For many centuries, when it was discovered that there were other lands beyond their own, people explored, traded goods and ideas, and adopted new words into their languages. Sometimes they conquered nations and ruled over them. Sometimes they enslaved the people. Other times they engaged in genocide.
Perhaps the concept of exploration and all the good and bad it embodied was needed for mankind to evolve. Now we are a global community. Progress is rapid and ideas, trends, and news are communicated in seconds. We are connected through technology and the ease of travel.
Cultures are becoming more common than different in industrialized nations, but regional and local cultural mores still operate. In such a world, I think it only matters what personal tastes an individual has in terms of where s/he wants to live, work, and socialize, but I suffer idealism.
This week on ABCNews.com I read an article about the shifting demographic in America. No doubt we knew a shift was coming. The Hispanic population has boomed, while middle class white people are aging, have been shrinking as a group, and have fewer children. Blacks remain at around twelve percent of the population, and Asians, also growing in number, are at around five percent of the total population.
The article, found here, http://abcnews.go.com/US/militias-hate-groups-grow-response-minority-population-boom/story?id=16370136#.T7epWhzeeuR, and titled “Hate Groups Grow as Racial Tipping Point Changes Demographics” states, “The data released this week revealed a tipping point in the country's demographic shift. For the first time in the country's history, more minority children were born than white children, setting the stage for an eventual non-white majority in America's population.”
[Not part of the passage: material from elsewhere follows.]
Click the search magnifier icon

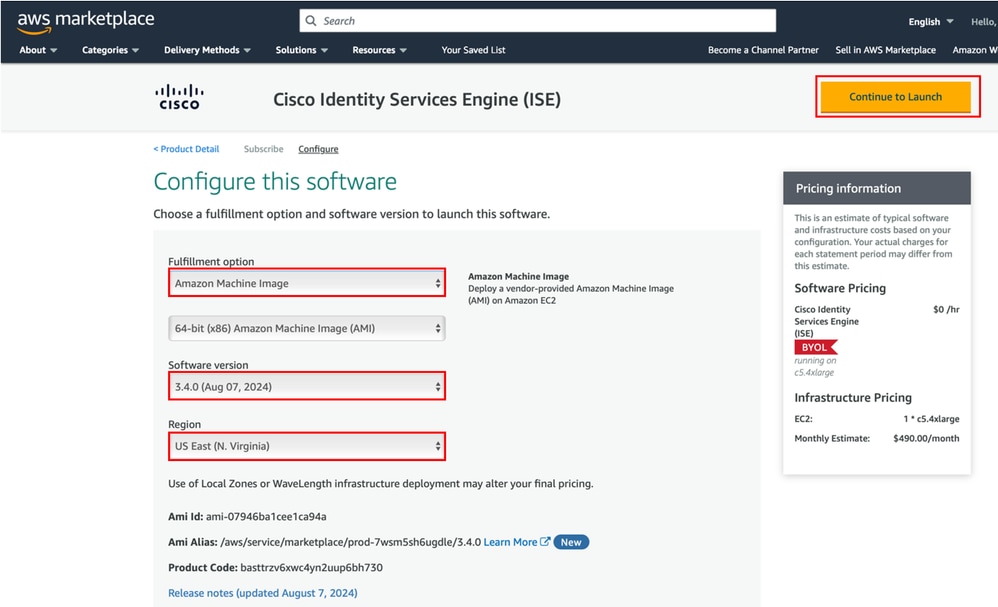(312, 20)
This trend caused a growth in hate groups around the country. Their growth spiked in 2008 when President Obama was elected and continues to grow rapidly. Even white people who don’t consider themselves racist express fear about the changes in population. Mark Potok, spokesman for the Southern Poverty Law Center, said, “It's a generalized feeling that 'this is not the country my Christian white forefathers built. We've got to take this country back.' It's not rancid straight ahead race hate, but it is very closely tied to race and the changing look of the country."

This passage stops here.